Abstract
Introduction
Polymorphism ABCG2 c.421C>A (rs2231142) results in reduced activity of the important drug efflux transporter breast cancer-resistance protein (BCRP/ABCG2). One study has suggested that it may affect enterohepatic recirculation of mycophenolic acid (MPA). We evaluated the effect of rs2231142 on steady-state exposure to MPA in renal transplant recipients.
Methods
Consecutive, stable adult (age ≥ 16 years) renal transplant recipients on standard MPA-based immunosuppressant protocols (N = 68; 43 co-treated with cyclosporine, 25 with tacrolimus) underwent routine therapeutic drug monitoring after a week of initial treatment, and were genotyped for ABCG2 c.421C>A and 11 polymorphisms in genes encoding enzymes and transporters implicated in MPA pharmacokinetics.

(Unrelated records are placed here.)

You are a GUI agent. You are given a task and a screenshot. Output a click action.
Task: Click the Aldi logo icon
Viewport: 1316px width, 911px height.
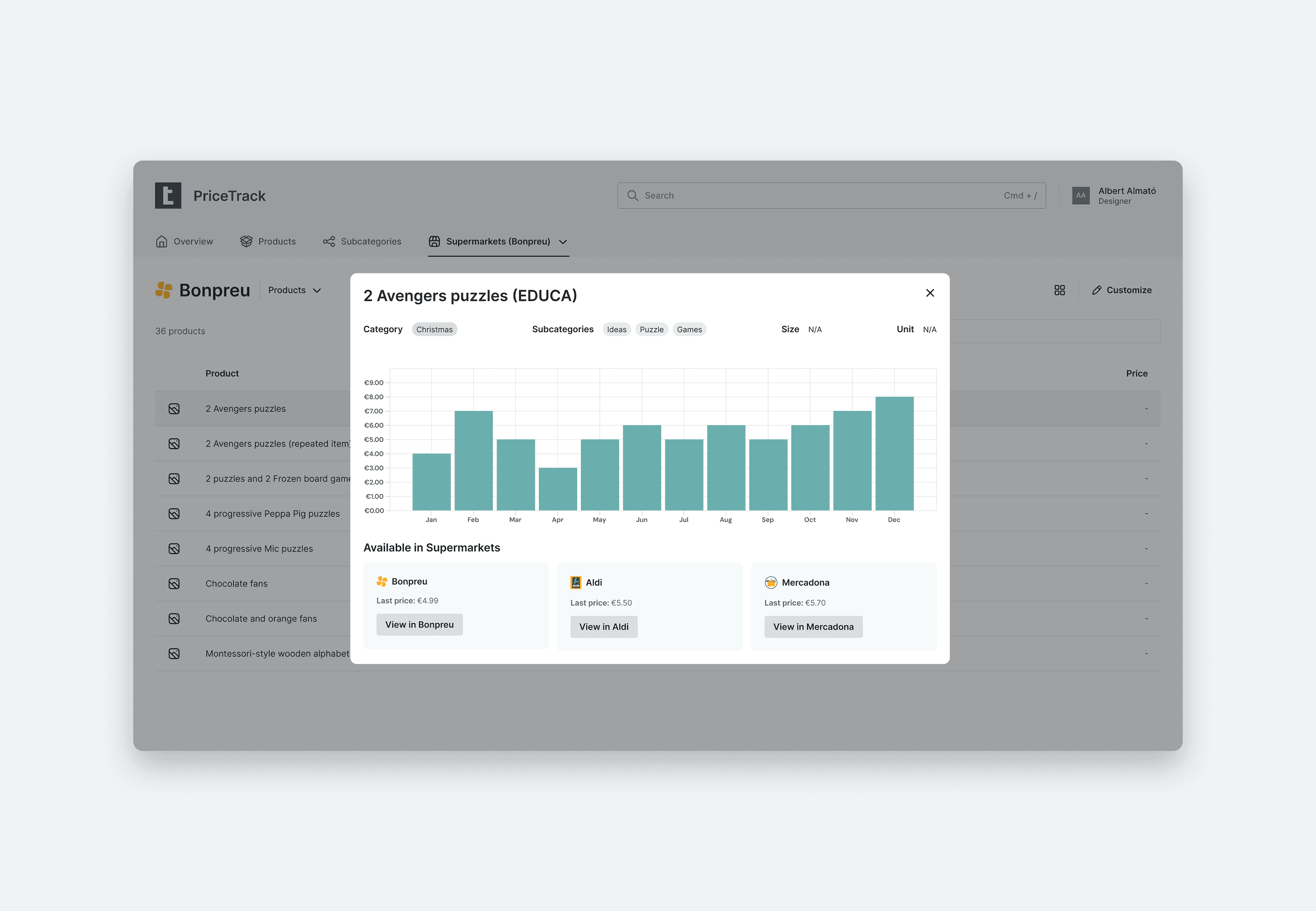576,582
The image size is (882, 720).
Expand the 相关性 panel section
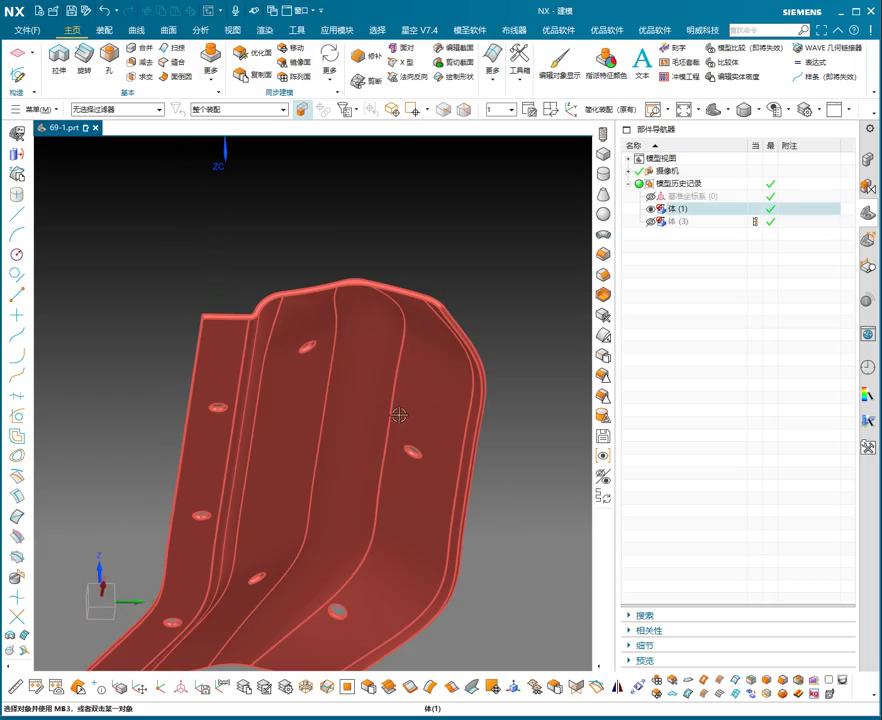tap(649, 631)
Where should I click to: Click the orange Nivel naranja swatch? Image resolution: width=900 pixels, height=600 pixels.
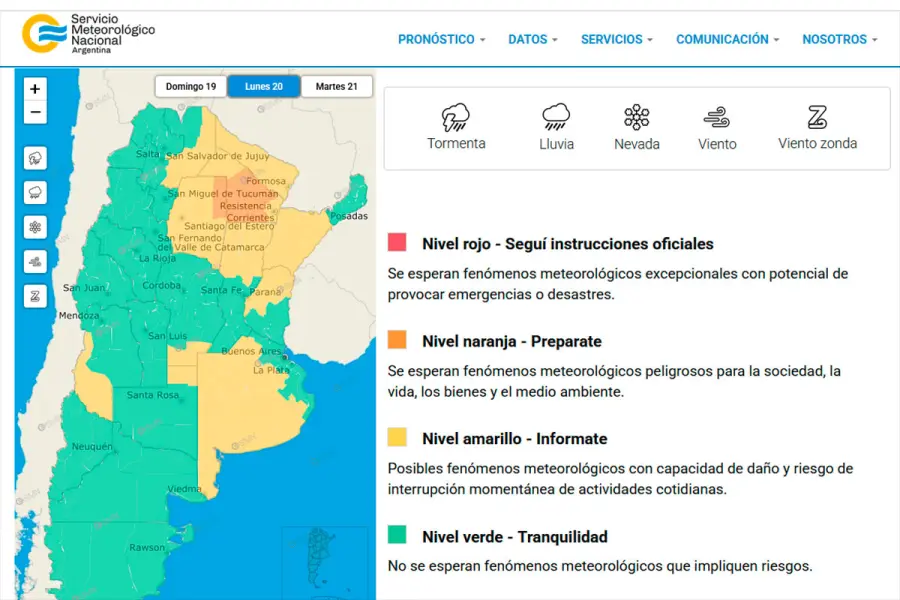397,340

ABCG2 c.421C>A variant versus wild-type (wt) patients were matched with respect to demographic, biopharmaceutic, and genetic variables (full optimal combined with exact matching) and compared for dose-adjusted steady-state MPA pharmacokinetics [frequentist and Bayes (skeptical neutral prior) estimates of geometric means ratios, GMR].
Results
Raw data (12 variant versus 56 wt patients) indicated around 40% higher total exposure (frequentist GMR = 1.45, 95% CI 1.10–1.91; Bayes = 1.38, 95% CrI 1.07–1.81) and around 30% lower total body clearance (frequentist GMR = 0.66, 0.58–0.90; Bayes = 0.71, 0.53–0.95) in variant carriers than in wt controls. The estimates were similar in matched data (11 variant versus 43 wt patients): exposure GMR = 1.41 (1.11–1.79) frequentist, 1.39 (1.15–1.81) Bayes, with 90.7% and 85.5% probability of GMR > 1.20, respectively; clearance GMR = 0.73 (0.58–0.93) frequentist, 0.71 (0.54–0.95) Bayes. Sensitivity analysis indicated low susceptibility of the estimates to unmeasured confounding.
Conclusions
Loss-off-function polymorphism ABCG2 c.421C>A increases steady-state exposure to MPA in stable renal transplant patients.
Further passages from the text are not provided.